§ Task directions
Determine how many lines in the records that follow hold the string "computer". Only that number should be returned.

(Supplied records)

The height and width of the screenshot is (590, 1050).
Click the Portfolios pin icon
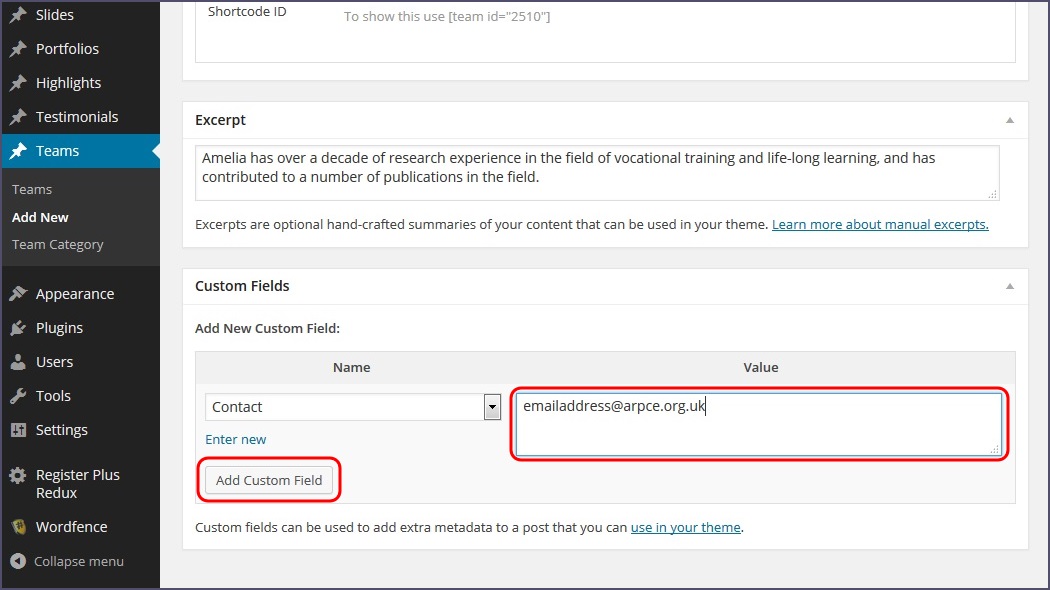(x=18, y=49)
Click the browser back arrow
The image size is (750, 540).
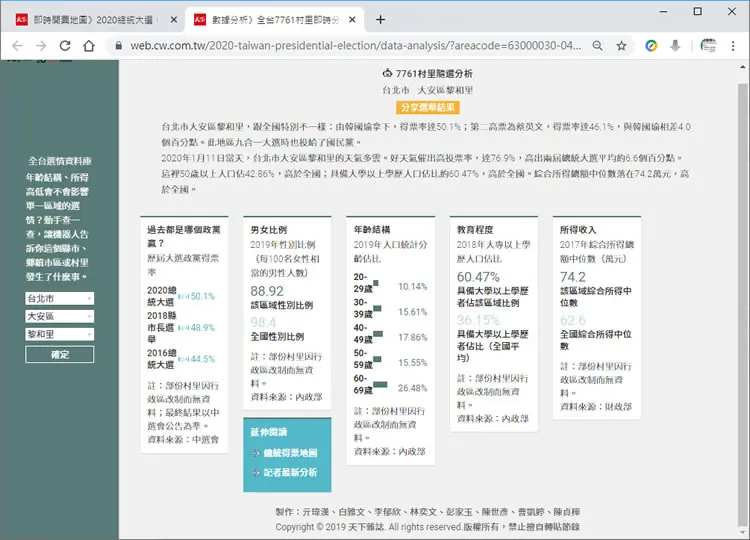click(x=17, y=46)
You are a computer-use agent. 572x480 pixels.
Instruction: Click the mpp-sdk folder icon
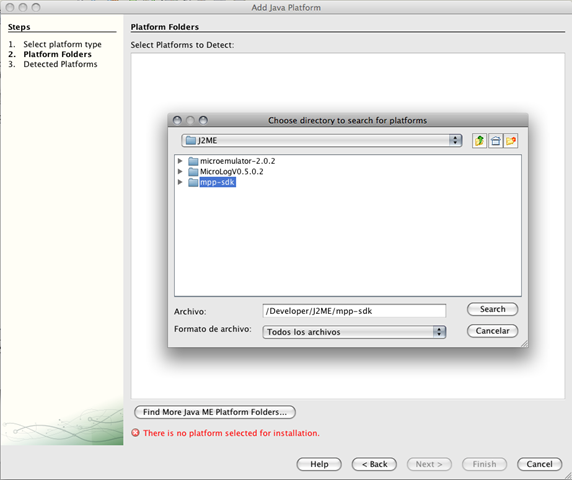(193, 182)
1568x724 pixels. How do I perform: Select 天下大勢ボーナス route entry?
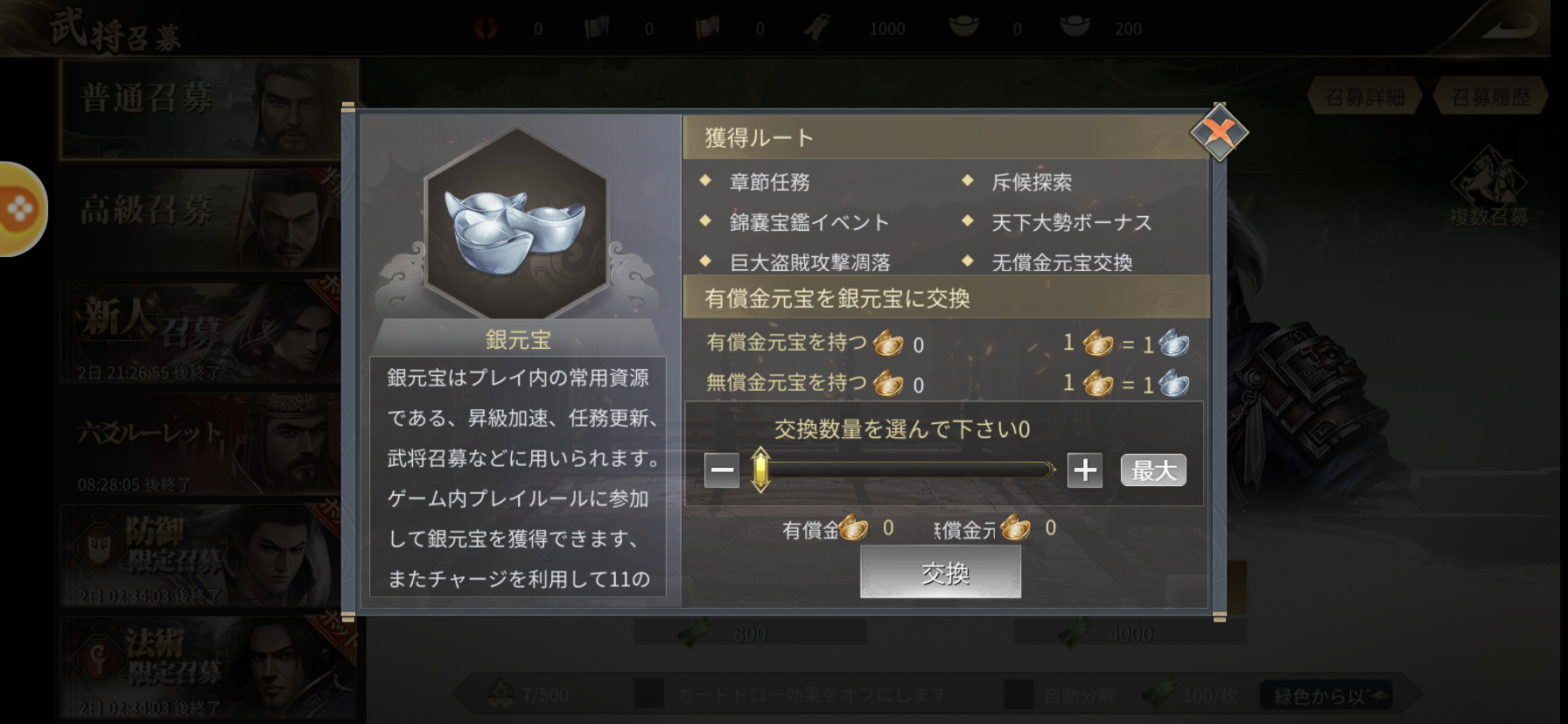[x=1071, y=222]

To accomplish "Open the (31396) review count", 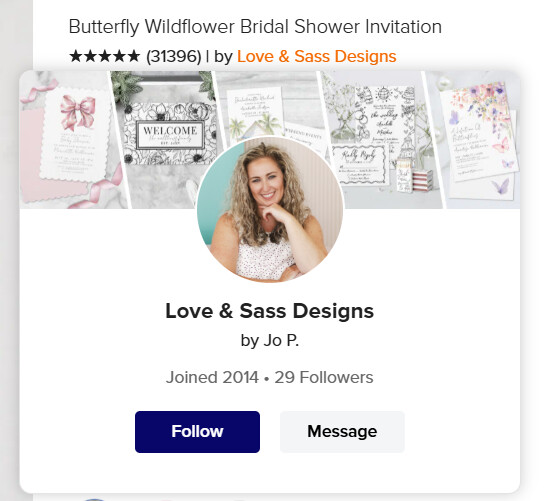I will point(174,56).
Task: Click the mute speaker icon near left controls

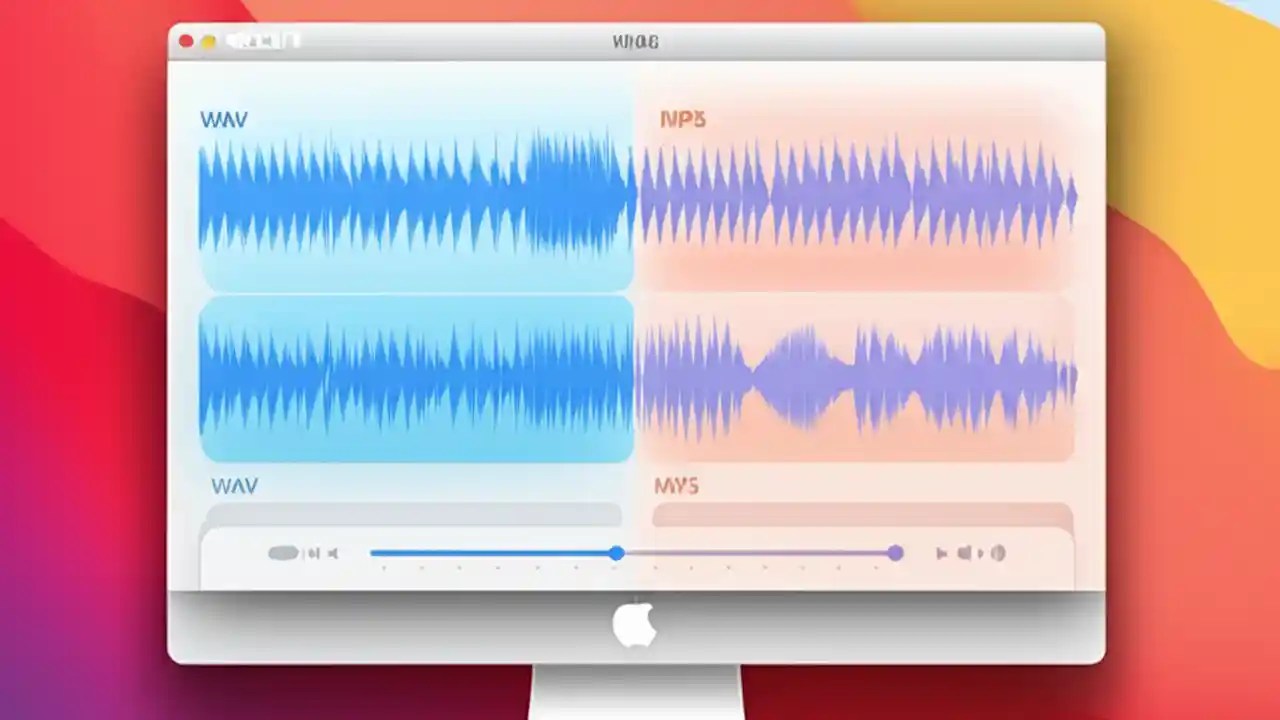Action: coord(333,553)
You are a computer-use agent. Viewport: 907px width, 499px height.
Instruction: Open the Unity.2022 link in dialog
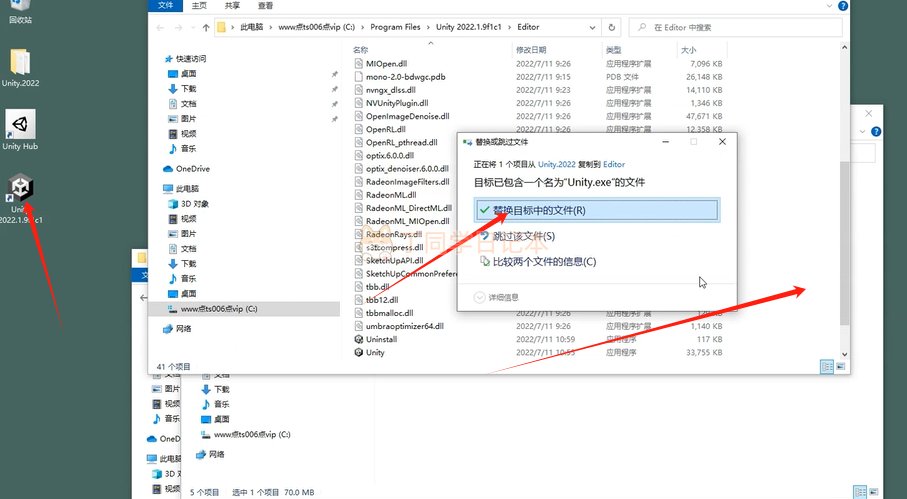558,163

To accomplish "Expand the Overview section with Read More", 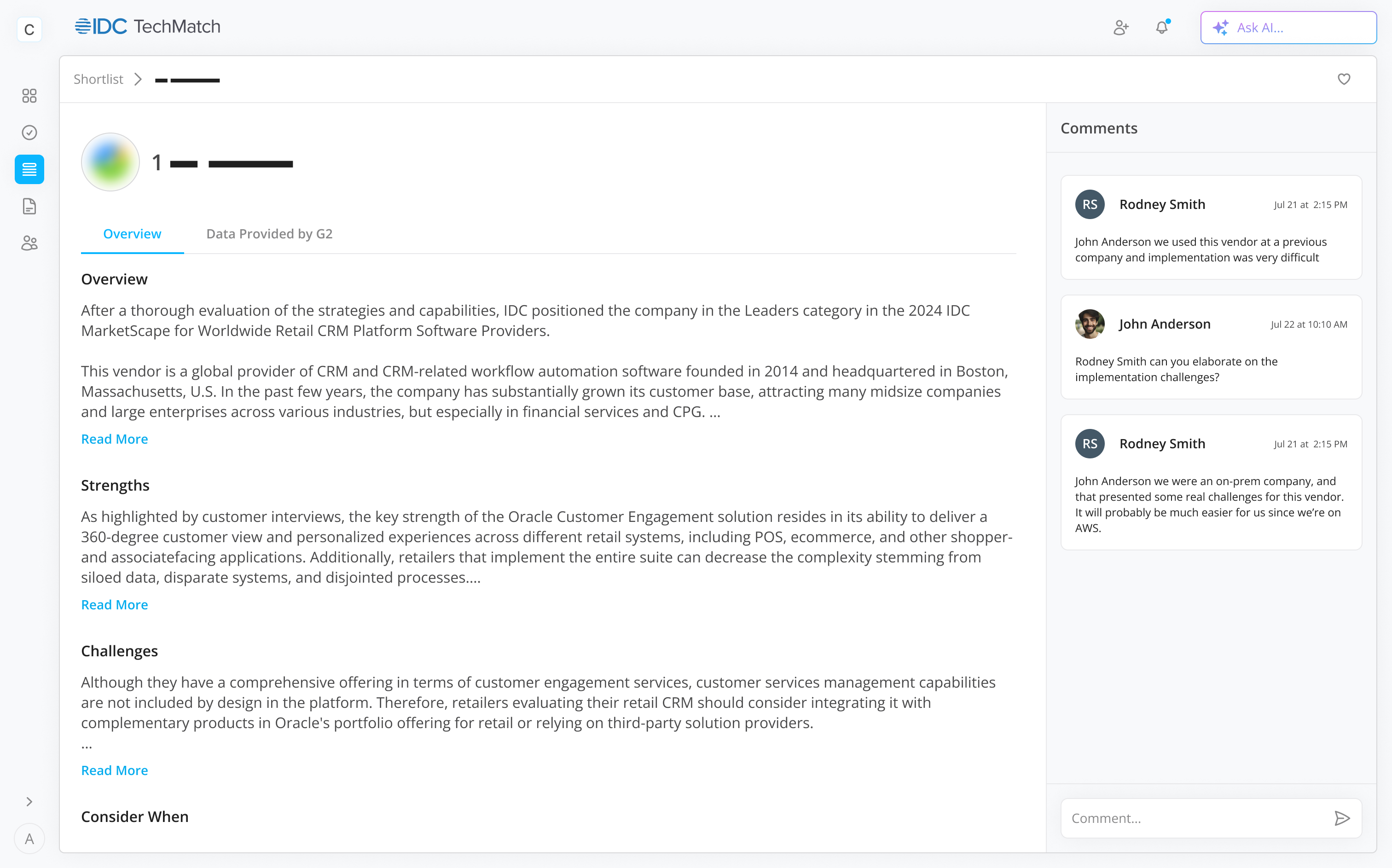I will point(114,439).
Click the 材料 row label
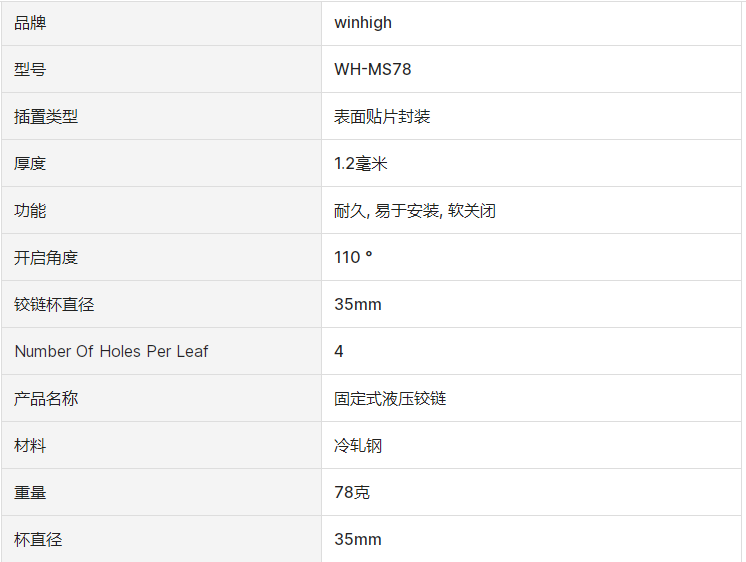 [30, 446]
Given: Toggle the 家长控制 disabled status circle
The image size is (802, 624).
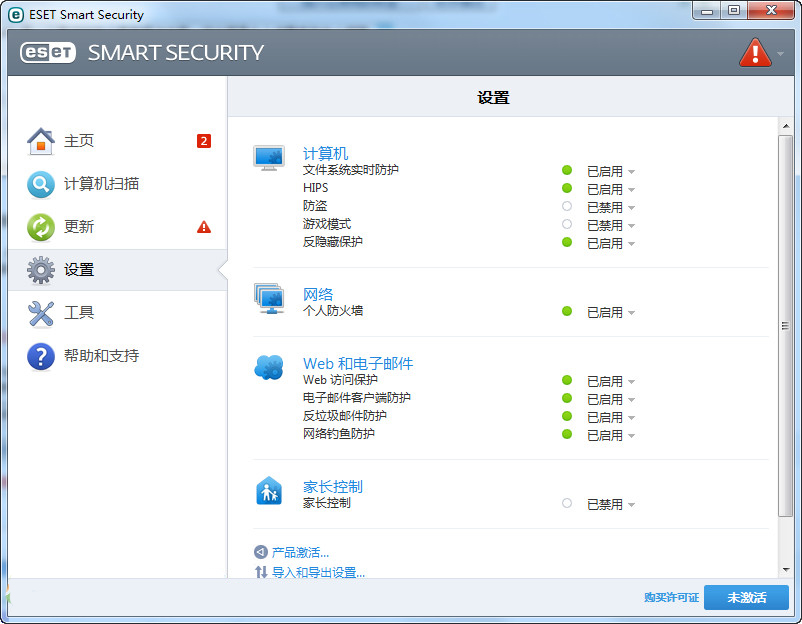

(End Supplied records)

§ The completed task
2